*Try it*. Where a line contains "You are a GUI", begin there and restate word for word every line to the end of the entries below, pictures excluded.

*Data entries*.
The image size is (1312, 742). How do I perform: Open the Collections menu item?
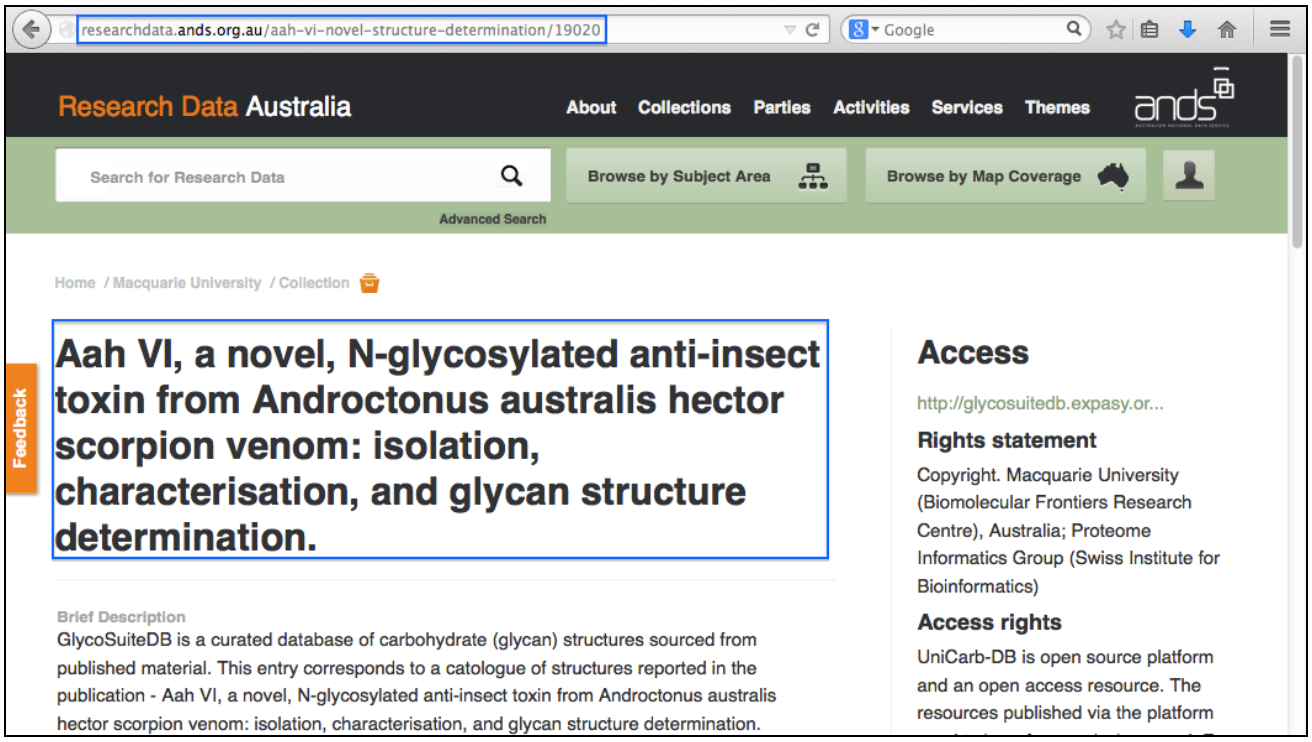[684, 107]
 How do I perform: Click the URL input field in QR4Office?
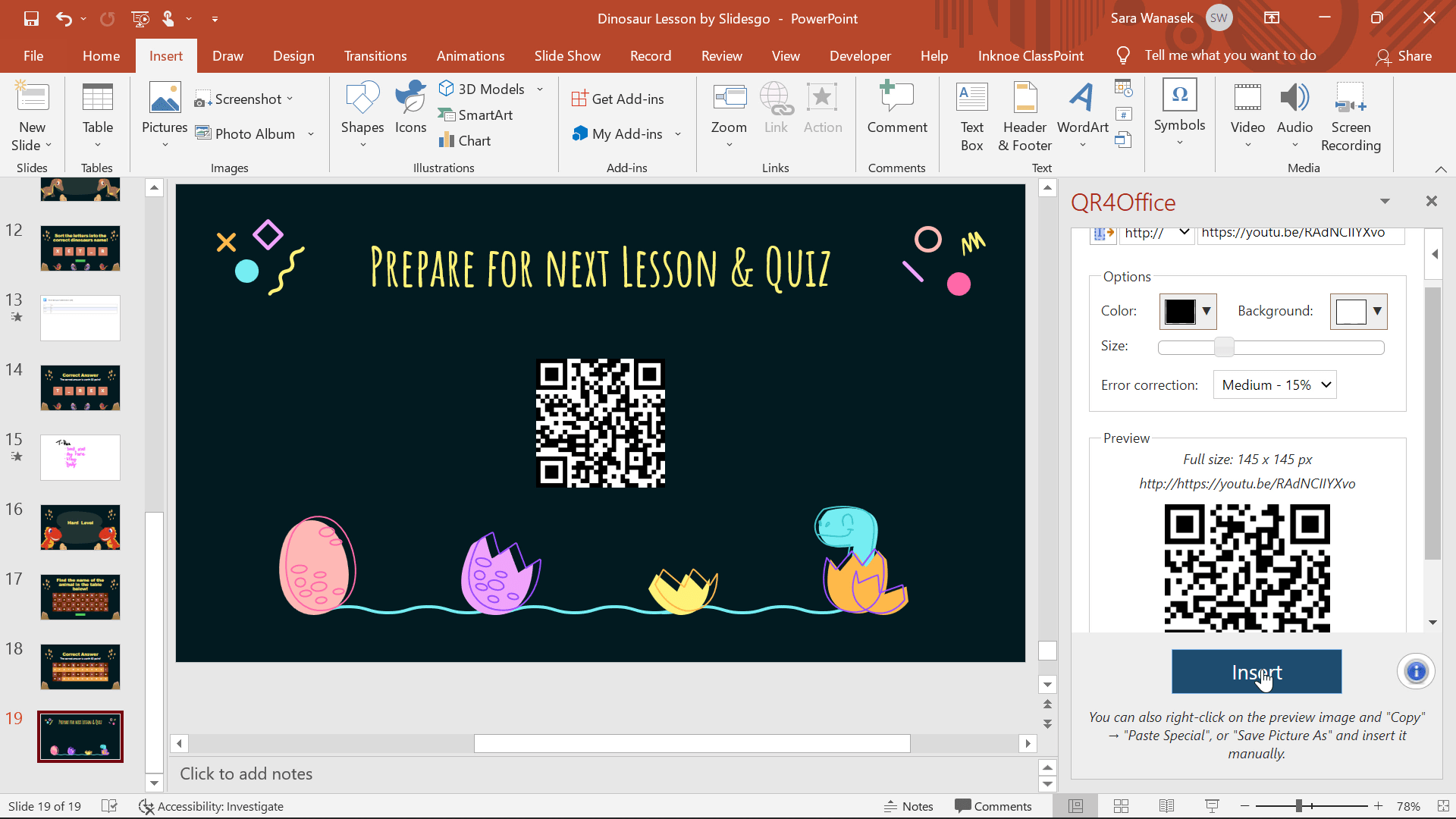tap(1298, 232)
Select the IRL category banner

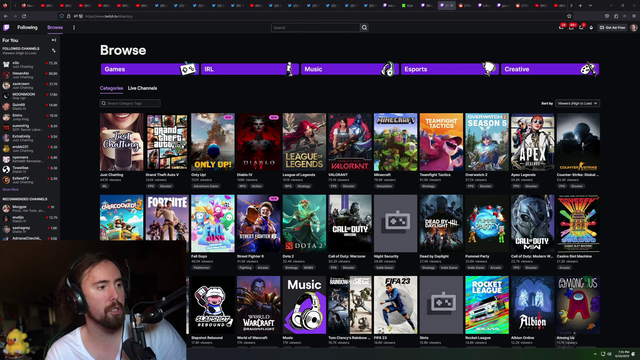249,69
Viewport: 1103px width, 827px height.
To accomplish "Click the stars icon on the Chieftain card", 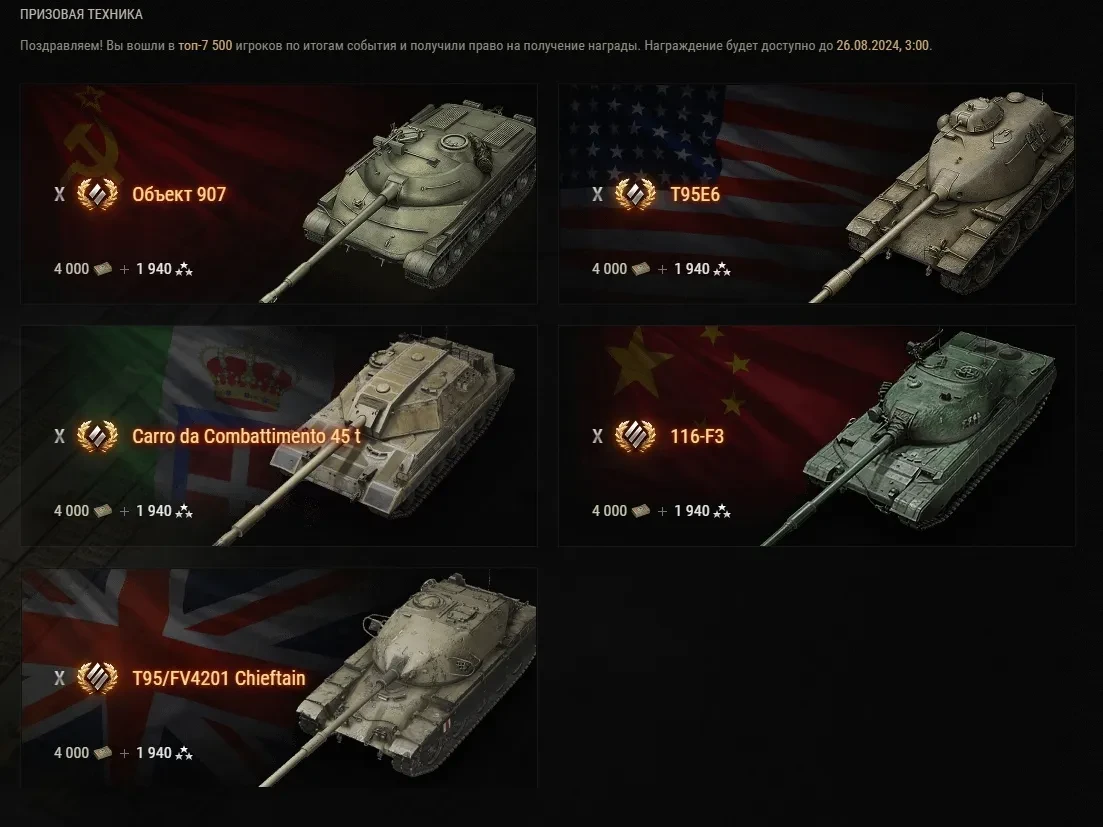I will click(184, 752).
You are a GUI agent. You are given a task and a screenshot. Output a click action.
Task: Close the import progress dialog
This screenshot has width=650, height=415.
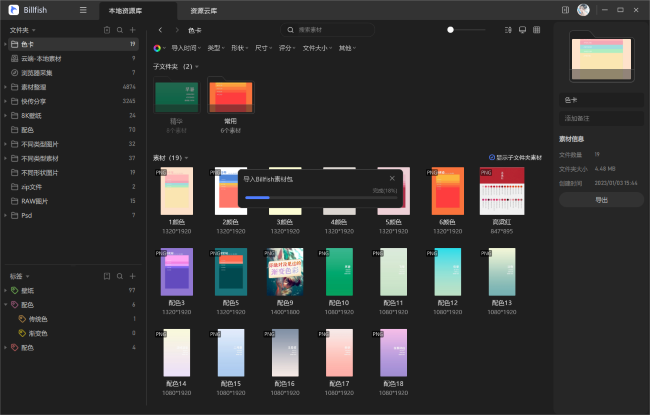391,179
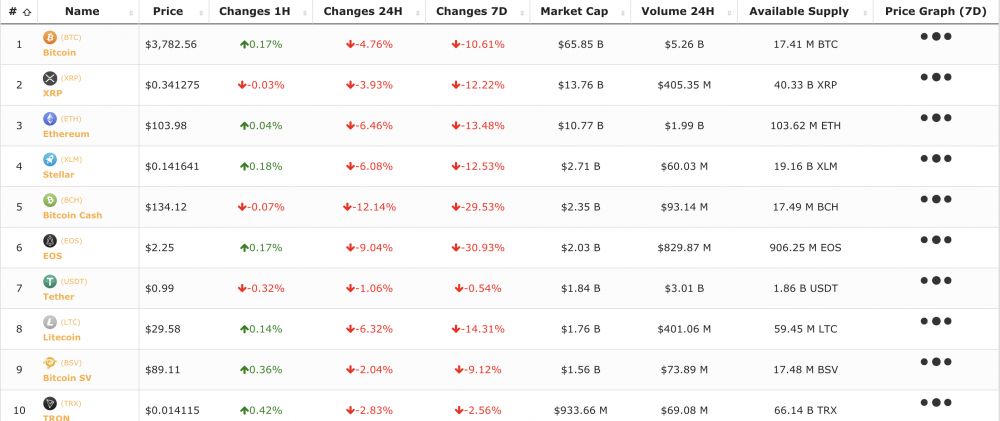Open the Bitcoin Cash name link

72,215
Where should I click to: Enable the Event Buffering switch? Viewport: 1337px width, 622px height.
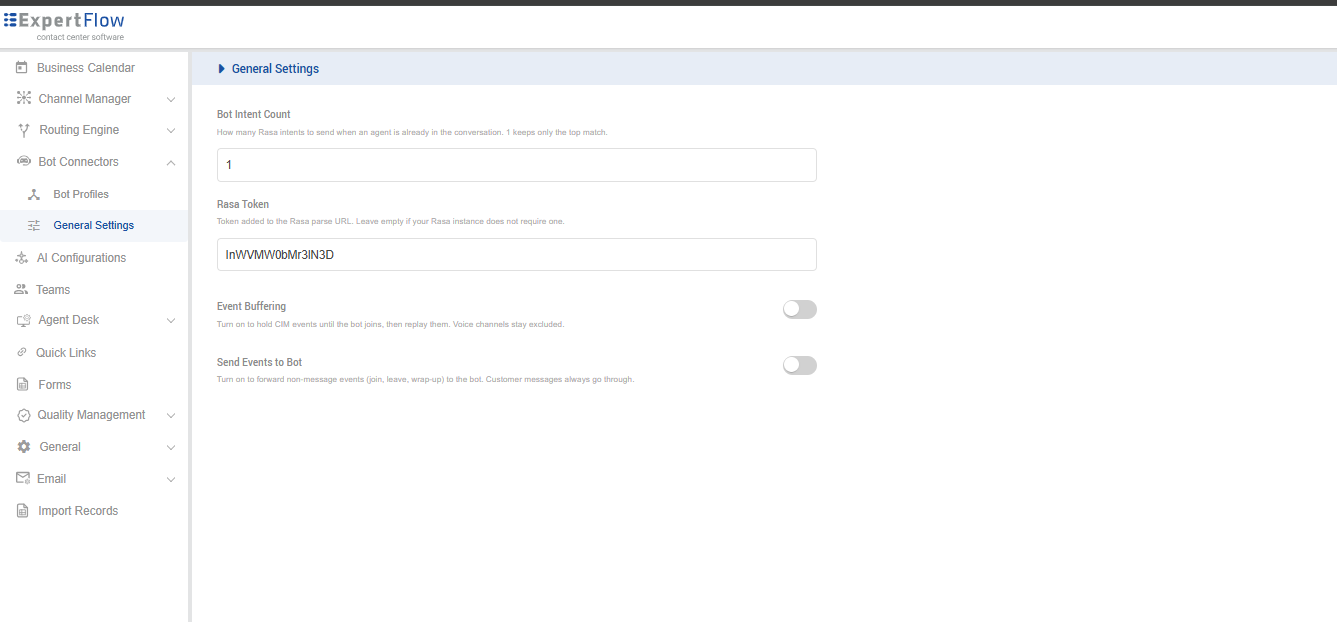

*The completed task*.
You are a GUI agent. You are given a task and a screenshot. Output a click action.
Task: Close the import progress dialog
This screenshot has width=650, height=415.
391,179
Open the Bitcoin Cash name link

72,215
Where should I click to: Enable the Event Buffering switch? Viewport: 1337px width, 622px height.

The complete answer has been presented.